When it came to homegrown American Nazism, that expression involved significant personal risk. Thompson’s moment of direct action took place on February 20, 1939 at New York City’s Madison Square Garden. She was on her way to give a speech when she decided to join a convocation of 22,000 American Nazis hosted by the German American Bund, a pro-fascist organization with chapters across the country. The event had been planned to coincide with George Washington’s birthday, billed by the Bund as a “mass demonstration for true Americanism.”
Coverage in The Boston Globe the next day noted that the rally had “all the trappings of the spectacular mass assemblies familiar to Nazi Germany…Storm troopers strode the aisles. Military bands blared martial airs and German folk songs. Young and old Bund members paraded and drilled in the glare of blue spotlights. Arms snapped out in the Nazi salute.” The American flag hung side by side with the Nazi swastika and banners bearing messages such as “Stop Jewish Domination of Christian America.”

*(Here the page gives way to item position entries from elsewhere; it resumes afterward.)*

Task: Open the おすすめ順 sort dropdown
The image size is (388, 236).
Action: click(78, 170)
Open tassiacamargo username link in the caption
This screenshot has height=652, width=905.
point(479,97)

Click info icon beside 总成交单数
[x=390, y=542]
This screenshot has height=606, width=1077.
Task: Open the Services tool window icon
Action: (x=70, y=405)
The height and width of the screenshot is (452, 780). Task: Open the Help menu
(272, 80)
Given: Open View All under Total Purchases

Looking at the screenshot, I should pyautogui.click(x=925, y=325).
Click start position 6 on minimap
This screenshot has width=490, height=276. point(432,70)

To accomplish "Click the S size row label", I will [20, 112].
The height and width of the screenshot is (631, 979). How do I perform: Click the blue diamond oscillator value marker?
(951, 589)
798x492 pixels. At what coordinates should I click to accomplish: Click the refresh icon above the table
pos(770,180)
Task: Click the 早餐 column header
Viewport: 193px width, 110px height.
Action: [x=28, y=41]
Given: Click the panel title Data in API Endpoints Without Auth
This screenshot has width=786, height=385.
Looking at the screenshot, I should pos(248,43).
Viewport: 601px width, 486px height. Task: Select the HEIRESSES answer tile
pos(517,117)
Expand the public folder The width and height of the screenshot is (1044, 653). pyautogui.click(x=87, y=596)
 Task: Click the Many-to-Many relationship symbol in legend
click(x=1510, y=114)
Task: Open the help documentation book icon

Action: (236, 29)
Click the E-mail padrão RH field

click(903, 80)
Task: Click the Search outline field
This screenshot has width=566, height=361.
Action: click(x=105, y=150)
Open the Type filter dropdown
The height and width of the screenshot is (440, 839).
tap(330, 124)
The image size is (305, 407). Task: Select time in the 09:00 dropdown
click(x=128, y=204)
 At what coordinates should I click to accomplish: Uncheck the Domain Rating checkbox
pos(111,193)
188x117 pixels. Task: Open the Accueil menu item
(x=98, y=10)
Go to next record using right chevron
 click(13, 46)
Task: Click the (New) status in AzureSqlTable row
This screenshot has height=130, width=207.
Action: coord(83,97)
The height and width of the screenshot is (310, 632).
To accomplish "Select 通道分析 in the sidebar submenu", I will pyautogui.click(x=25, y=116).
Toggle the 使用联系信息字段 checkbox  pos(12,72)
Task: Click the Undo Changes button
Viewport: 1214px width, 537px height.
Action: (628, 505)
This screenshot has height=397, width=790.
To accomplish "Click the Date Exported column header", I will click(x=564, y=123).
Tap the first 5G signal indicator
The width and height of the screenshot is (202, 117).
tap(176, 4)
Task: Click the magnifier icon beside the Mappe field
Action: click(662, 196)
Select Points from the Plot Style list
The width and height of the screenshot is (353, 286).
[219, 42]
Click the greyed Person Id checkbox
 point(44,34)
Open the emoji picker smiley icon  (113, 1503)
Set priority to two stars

Thompson was seated in the front row of the press box, and during the evening’s speeches, began to laugh, loudly and disruptively. After being escorted out of the building by New York City police, she returned to her seat where she was surrounded by a dozen Bund stormtroopers. Thompson then proceeded to cause a second scene by shouting “bunk!” at the stage. “It may have been her finest moment,” wrote her biographer Peter Kurth, “the indelible dramatization of her promise to Hitler that she would not be muzzled by thugs.”
“I was amazed to see a duplicate of what I saw seven years ago in Germany,” she told a reporter after leaving the event. “Tonight I listened to words taken out of the mouth of Adolf Hitler.” It was precisely those words’ utterance at home that alarmed her most. She had spent a good part of her career watching how fascism could, improbable as it might first have seemed, sweep over a nation.
“No people ever recognize their dictator in advance,” Thompson wrote in a 1937 “On the Record” column, making the clearest case possible for constant vigilance. “He never stands for election on the platform of dictatorship. He always represents himself as the instrument for expressing the Incorporated National Will. When Americans think of dictators they always think of some foreign model. If anyone turned up here in a fur hat, boots and a grim look he would be recognized and shunned…But when our dictator turns up you can depend on it that he will be one of the boys, and he will stand for everything traditionally American.”